Block ads if you want, but you should be aware you are depriving publishers of revenue if you do so.
That one include digital videos, which they say includes cable and spot TV (I assume based on the article that this mean streaming sites and sport commentators?). Thus We are now trailing far far away from ads on a website which is the primary purpose of ad-block. TV and by extension video is basically never PPC or PPI based for their advertisement model.
For better statistics, lets pick advertising companies that only offer banner and text ads (like ad-word), or which has clear way to separate them. We also want the number of sites that use each type of model and not the total revenue for the ad company. I am not the least surprised that video streaming, sport channels, and news papers has a much larger revenue source for ad companies than say all other type of websites combined.
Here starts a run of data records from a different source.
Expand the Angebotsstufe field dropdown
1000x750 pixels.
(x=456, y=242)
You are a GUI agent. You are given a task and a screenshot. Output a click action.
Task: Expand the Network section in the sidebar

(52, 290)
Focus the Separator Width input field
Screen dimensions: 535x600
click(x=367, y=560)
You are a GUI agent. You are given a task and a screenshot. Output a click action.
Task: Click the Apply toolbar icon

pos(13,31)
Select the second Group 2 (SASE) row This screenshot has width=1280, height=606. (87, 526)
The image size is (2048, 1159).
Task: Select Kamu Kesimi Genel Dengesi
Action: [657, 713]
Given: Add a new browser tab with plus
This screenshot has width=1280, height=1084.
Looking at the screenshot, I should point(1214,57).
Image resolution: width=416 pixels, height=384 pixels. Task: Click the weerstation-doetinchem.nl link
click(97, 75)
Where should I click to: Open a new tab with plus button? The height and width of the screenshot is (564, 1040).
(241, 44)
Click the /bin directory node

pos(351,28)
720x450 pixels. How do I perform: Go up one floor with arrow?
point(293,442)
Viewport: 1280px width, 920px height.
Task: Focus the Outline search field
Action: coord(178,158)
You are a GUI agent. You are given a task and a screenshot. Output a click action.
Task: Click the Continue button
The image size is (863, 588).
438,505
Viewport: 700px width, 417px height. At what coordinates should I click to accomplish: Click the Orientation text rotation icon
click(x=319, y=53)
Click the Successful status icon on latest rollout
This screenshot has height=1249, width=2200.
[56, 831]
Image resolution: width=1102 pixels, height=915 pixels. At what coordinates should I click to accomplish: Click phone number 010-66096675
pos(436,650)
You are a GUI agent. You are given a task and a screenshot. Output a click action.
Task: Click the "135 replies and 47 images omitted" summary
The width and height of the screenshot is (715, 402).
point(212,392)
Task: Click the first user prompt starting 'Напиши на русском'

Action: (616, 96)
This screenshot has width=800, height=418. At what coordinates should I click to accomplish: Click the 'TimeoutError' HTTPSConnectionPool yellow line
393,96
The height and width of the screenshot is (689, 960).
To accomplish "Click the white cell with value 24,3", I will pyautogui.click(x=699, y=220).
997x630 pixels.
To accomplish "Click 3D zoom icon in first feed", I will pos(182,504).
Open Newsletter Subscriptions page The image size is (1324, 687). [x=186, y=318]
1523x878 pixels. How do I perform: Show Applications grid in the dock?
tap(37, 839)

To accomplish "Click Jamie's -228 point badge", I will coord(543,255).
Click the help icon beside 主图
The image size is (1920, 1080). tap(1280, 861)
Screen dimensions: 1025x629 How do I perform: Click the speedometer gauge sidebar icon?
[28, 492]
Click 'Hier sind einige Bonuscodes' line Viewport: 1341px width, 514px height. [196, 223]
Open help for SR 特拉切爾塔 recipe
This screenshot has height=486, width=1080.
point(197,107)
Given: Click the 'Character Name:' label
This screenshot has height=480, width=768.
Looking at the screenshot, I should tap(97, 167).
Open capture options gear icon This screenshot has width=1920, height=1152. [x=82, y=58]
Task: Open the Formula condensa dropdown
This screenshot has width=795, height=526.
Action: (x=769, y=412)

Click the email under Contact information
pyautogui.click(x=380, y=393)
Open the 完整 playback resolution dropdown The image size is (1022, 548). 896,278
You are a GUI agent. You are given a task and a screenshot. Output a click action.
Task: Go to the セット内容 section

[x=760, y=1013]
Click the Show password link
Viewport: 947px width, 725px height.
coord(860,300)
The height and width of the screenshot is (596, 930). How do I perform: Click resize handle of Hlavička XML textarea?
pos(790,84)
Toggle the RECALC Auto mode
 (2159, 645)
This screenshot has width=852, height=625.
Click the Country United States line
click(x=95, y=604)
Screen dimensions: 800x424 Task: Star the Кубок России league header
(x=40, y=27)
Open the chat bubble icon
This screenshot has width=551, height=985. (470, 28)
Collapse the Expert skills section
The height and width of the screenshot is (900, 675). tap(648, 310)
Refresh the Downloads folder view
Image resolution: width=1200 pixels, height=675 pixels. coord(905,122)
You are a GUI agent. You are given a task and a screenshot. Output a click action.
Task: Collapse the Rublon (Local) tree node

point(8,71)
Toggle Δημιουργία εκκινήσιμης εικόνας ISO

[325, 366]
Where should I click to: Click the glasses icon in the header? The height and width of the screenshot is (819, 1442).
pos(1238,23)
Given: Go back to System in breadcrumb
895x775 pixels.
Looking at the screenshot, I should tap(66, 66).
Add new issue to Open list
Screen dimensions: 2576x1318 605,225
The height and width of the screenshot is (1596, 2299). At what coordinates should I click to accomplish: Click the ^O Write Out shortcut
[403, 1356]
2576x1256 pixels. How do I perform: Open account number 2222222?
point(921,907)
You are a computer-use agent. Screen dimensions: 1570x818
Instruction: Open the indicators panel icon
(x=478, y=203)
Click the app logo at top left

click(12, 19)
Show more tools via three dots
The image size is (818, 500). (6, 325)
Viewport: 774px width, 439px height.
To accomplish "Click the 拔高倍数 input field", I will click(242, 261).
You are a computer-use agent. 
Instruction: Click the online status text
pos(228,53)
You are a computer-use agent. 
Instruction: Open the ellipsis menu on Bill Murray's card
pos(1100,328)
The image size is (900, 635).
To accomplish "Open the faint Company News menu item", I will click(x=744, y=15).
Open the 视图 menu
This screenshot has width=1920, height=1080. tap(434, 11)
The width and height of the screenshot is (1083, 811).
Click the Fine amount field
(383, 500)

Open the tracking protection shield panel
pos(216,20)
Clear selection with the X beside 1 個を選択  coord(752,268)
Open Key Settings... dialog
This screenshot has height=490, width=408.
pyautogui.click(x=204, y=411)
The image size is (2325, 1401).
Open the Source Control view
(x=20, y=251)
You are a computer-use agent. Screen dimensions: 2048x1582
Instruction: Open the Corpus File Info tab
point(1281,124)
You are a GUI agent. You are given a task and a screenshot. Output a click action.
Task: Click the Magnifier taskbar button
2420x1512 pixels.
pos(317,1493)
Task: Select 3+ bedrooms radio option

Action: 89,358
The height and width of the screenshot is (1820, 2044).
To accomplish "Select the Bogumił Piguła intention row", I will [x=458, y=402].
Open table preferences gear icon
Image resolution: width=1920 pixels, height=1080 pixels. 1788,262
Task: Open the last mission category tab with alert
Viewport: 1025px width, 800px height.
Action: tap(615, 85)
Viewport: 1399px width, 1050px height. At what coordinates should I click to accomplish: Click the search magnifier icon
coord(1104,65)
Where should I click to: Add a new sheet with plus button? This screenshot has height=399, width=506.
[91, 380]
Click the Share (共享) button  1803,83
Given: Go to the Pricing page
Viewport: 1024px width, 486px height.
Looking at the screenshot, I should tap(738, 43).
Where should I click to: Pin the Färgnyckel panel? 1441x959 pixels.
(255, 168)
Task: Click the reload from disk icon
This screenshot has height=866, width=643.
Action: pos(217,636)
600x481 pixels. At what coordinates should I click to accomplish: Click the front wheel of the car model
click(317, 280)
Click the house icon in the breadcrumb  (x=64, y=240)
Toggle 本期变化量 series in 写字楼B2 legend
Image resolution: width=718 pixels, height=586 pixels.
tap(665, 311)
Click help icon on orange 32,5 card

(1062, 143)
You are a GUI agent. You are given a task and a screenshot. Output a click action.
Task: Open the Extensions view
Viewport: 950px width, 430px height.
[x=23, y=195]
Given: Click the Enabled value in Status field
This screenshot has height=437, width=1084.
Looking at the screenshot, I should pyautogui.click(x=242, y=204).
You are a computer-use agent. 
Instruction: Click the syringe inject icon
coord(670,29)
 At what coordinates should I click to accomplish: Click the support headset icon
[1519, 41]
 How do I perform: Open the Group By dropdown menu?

Feel free to point to statistics that proves this wrong.
When they say video, they mean sites like YouTube etc -- spot TV is so negligible as to be pretty much a non-factor. As you can see from the 2012 report (http://www.iab.net/media/file/IAB_Internet_Advertising_Reven...) video is < 5% of overall spend and is not rolled up with display. The number you should be looking at is Banners + Rich Media, which is what most publishers use.
Ty, that report was an interesting read. Rich media and Digital Video was way smaller than I would had thought, and email way bigger than I ever feared.
Sad that they didn't include a Revenues by pricing model for each of search and banner specific market. The second thing I would have very much liked to see which markets sold the space.
Look at this data, for example: http://www.adexchanger.com/online-advertising/iab-2011-onlin...
"Performance pricing" (CPC and CPA) was 65% of all online ad spend in 2011, but if you remove search from that, it goes down to 20%. CPM (per-impression) pricing is around 33% of all online ad spend.
Block ads if you want, but you should be aware you are depriving publishers of revenue if you do so.